→ **EXERCISE**: Could you filter the listing for lines with the word "agent" and return them?

→ **RECORD EXTRACTS**:

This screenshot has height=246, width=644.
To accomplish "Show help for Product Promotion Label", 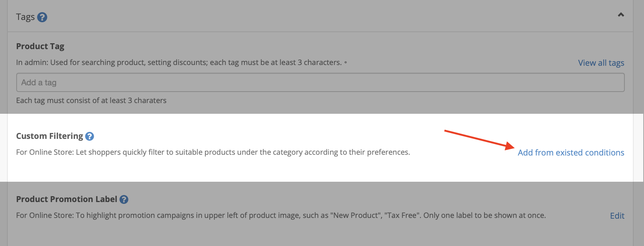I will 124,199.
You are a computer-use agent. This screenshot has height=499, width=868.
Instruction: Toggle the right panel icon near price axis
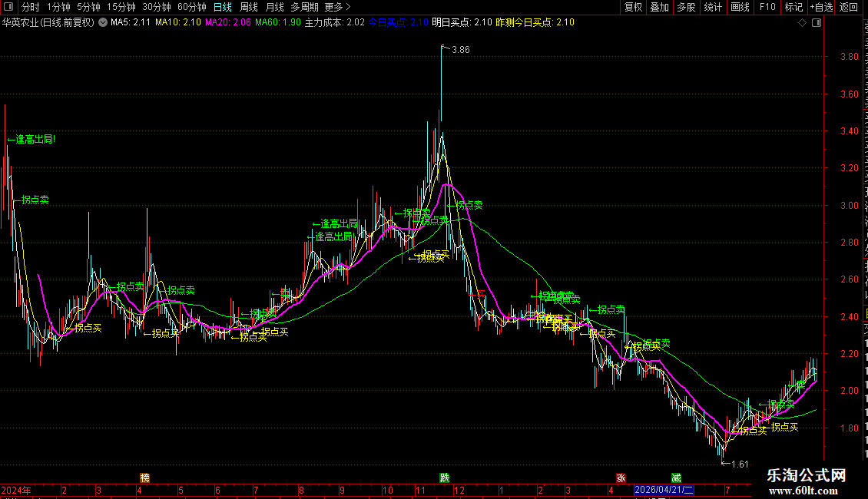pyautogui.click(x=817, y=23)
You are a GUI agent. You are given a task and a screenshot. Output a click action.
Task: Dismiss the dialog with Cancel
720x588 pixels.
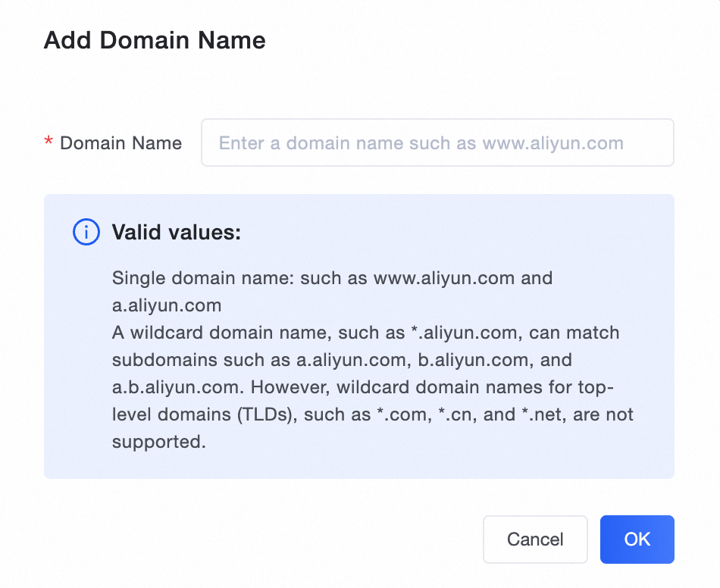pos(535,540)
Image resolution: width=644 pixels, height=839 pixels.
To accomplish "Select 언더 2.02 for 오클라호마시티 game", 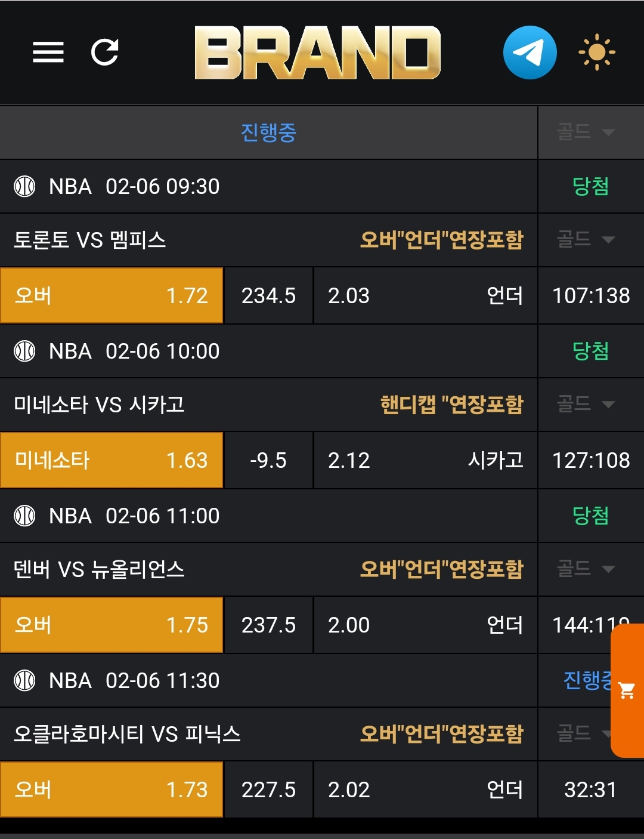I will (425, 790).

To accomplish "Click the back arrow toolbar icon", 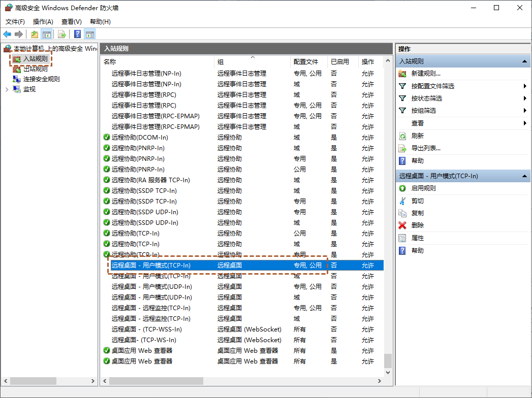I will coord(7,35).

→ **OUTPUT BELOW**:
You are a computer-use agent. This screenshot has height=499, width=868.
You are a GUI agent. You are given a task and a screenshot. Output a click action.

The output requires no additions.